After admitting that it failed to do enough to protect its clients from scam artists, HSBC Bank Australia Ltd. has been ordered to pay a A$35-million penalty by a federal court in Australia.

In a case that the Australian Securities and Investments Commission (ASIC) said is one of the first in the world that seeks to hold a bank accountable for failing to protect customers from scams, HSBC admitted that it took too long — an average of 144 days — to investigate complaints about alleged scams, that it didn’t have adequate systems in place to help customers get back into their accounts after being scammed, and that it didn’t follow the requirements for determining when scam-related losses are to be borne by the bank or its customers.

The ASIC reported that, starting in 2021, the bank was aware of a growing risk of impersonation scams, that the volume of unauthorized transactions stemming from these kinds of scams jumped by approximately 380% in 2023 and 2024, and that the bank didn’t have adequate controls on its internal transfer system, which raised the risk of unauthorized payment transactions.

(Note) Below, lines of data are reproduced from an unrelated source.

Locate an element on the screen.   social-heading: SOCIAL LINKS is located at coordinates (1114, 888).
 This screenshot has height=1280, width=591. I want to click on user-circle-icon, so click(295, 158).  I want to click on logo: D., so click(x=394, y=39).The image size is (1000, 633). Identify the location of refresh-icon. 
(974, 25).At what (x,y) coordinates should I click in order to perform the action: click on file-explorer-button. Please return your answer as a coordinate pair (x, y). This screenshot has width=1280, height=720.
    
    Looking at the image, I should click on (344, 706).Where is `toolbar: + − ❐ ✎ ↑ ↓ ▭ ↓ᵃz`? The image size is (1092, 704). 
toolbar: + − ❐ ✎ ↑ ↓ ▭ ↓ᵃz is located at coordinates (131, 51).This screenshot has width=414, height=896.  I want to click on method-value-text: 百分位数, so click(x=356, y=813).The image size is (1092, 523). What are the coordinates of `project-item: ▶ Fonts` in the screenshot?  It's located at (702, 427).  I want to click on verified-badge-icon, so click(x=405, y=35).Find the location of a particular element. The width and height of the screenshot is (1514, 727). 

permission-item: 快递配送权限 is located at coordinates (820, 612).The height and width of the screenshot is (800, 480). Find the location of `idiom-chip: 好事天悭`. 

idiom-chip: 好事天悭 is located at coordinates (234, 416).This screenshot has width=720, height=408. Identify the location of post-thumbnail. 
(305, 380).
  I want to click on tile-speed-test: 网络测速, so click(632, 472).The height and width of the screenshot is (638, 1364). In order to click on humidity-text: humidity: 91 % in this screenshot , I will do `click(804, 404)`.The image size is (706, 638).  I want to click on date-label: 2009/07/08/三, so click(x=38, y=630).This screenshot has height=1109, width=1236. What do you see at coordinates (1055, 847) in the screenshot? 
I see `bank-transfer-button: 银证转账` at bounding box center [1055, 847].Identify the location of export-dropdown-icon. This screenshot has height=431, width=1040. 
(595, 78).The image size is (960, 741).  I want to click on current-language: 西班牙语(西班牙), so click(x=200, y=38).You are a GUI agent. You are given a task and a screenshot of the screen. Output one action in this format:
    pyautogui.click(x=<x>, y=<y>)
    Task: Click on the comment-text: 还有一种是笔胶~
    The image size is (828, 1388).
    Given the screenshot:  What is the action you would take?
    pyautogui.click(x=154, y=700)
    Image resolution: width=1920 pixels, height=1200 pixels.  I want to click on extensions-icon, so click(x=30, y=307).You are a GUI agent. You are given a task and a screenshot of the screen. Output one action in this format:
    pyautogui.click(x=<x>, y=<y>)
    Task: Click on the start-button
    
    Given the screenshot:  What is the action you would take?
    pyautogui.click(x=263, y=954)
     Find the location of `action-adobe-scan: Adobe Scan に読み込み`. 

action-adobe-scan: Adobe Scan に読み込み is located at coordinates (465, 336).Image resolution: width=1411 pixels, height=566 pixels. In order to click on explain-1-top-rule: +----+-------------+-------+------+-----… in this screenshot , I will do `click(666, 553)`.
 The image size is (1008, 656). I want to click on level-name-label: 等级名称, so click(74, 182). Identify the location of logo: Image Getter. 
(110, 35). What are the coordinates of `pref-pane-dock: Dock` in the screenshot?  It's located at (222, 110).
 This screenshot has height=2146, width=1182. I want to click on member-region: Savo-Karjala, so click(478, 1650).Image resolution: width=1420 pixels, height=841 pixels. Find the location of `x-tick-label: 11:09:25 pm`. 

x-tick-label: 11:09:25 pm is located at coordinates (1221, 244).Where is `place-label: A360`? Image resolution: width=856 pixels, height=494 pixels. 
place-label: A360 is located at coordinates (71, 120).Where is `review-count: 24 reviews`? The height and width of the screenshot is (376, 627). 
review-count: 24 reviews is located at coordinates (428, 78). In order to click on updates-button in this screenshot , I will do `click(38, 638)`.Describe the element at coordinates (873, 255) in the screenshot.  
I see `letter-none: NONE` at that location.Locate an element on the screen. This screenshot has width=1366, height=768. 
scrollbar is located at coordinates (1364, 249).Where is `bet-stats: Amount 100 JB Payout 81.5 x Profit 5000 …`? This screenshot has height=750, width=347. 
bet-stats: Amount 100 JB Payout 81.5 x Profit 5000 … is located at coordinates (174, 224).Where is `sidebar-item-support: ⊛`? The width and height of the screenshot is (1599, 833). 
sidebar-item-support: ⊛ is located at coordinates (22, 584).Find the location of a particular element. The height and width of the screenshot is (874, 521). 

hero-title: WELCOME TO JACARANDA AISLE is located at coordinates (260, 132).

“HSBC’s alleged failures left customers more vulnerable to scams, tens of millions of dollars out of pocket and waiting months to find out what had happened to their money,” said ASIC chair, Sarah Court, in a release.

Now, following a hearing in Melbourne, a federal court judge, Justice Bennett, ordered the bank to pay a A$35-million penalty in a settlement with regulators.

Court said the ruling is a “wake-up call” to the banking industry.

“Banks have been well on notice about the risks of scams for some time. They have now been given a clear message to have adequate controls and ensure their interactions with scam victims help — not hinder,” she said.

The ASIC noted that the bank has already paid about A$21.5 million in compensation to harmed customers, and that further payouts are expected by the end of July. The bank has also recovered A$6.5 million, which has been returned to customers.